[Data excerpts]
#####

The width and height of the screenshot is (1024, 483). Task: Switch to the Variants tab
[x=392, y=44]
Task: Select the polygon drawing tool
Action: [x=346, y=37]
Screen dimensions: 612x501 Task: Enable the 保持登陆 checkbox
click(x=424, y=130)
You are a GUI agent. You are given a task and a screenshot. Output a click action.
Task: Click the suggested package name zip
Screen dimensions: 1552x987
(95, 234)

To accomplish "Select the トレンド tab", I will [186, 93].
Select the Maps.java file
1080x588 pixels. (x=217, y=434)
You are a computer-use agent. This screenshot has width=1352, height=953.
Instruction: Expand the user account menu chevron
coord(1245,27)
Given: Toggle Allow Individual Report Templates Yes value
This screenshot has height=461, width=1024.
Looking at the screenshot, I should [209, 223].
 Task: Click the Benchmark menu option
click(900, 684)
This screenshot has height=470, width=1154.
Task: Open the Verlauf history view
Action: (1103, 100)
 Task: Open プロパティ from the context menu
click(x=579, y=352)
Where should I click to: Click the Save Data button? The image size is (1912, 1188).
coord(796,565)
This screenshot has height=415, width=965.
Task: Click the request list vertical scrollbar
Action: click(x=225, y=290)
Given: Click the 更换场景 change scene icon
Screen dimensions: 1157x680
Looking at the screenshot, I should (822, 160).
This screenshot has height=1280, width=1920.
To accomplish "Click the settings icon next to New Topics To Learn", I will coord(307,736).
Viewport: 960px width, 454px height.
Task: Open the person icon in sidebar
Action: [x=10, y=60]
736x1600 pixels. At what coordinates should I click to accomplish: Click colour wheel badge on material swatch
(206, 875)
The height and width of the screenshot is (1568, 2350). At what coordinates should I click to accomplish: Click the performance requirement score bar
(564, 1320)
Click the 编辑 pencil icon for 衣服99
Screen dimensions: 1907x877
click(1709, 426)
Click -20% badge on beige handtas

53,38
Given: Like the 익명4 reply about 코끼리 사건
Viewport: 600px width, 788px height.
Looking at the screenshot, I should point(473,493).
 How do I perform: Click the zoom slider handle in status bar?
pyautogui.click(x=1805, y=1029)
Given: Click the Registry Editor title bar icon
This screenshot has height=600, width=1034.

#####

* EXERCISE BRIEF
Retype the entries exactly; leave nothing out.

* WRITTEN REPLY
The width and height of the screenshot is (1024, 483). Task: Switch to the Variants tab
[x=392, y=44]
Task: Select the polygon drawing tool
Action: [x=346, y=37]
Screen dimensions: 612x501 Task: Enable the 保持登陆 checkbox
click(x=424, y=130)
You are a GUI agent. You are given a task and a screenshot. Output a click action.
Task: Click the suggested package name zip
Screen dimensions: 1552x987
(95, 234)

To accomplish "Select the トレンド tab", I will [186, 93].
Select the Maps.java file
1080x588 pixels. (x=217, y=434)
You are a computer-use agent. This screenshot has width=1352, height=953.
Instruction: Expand the user account menu chevron
coord(1245,27)
Given: Toggle Allow Individual Report Templates Yes value
This screenshot has height=461, width=1024.
Looking at the screenshot, I should [209, 223].
 Task: Click the Benchmark menu option
click(900, 684)
This screenshot has height=470, width=1154.
Task: Open the Verlauf history view
Action: (1103, 100)
 Task: Open プロパティ from the context menu
click(x=579, y=352)
Where should I click to: Click the Save Data button? The image size is (1912, 1188).
coord(796,565)
This screenshot has height=415, width=965.
Task: Click the request list vertical scrollbar
Action: click(x=225, y=290)
Given: Click the 更换场景 change scene icon
Screen dimensions: 1157x680
Looking at the screenshot, I should (822, 160).
This screenshot has height=1280, width=1920.
To accomplish "Click the settings icon next to New Topics To Learn", I will coord(307,736).
Viewport: 960px width, 454px height.
Task: Open the person icon in sidebar
Action: [x=10, y=60]
736x1600 pixels. At what coordinates should I click to accomplish: Click colour wheel badge on material swatch
(206, 875)
The height and width of the screenshot is (1568, 2350). At what coordinates should I click to accomplish: Click the performance requirement score bar
(564, 1320)
Click the 编辑 pencil icon for 衣服99
Screen dimensions: 1907x877
click(1709, 426)
Click -20% badge on beige handtas

53,38
Given: Like the 익명4 reply about 코끼리 사건
Viewport: 600px width, 788px height.
Looking at the screenshot, I should point(473,493).
 How do I perform: Click the zoom slider handle in status bar?
pyautogui.click(x=1805, y=1029)
Given: Click the Registry Editor title bar icon
This screenshot has height=600, width=1034.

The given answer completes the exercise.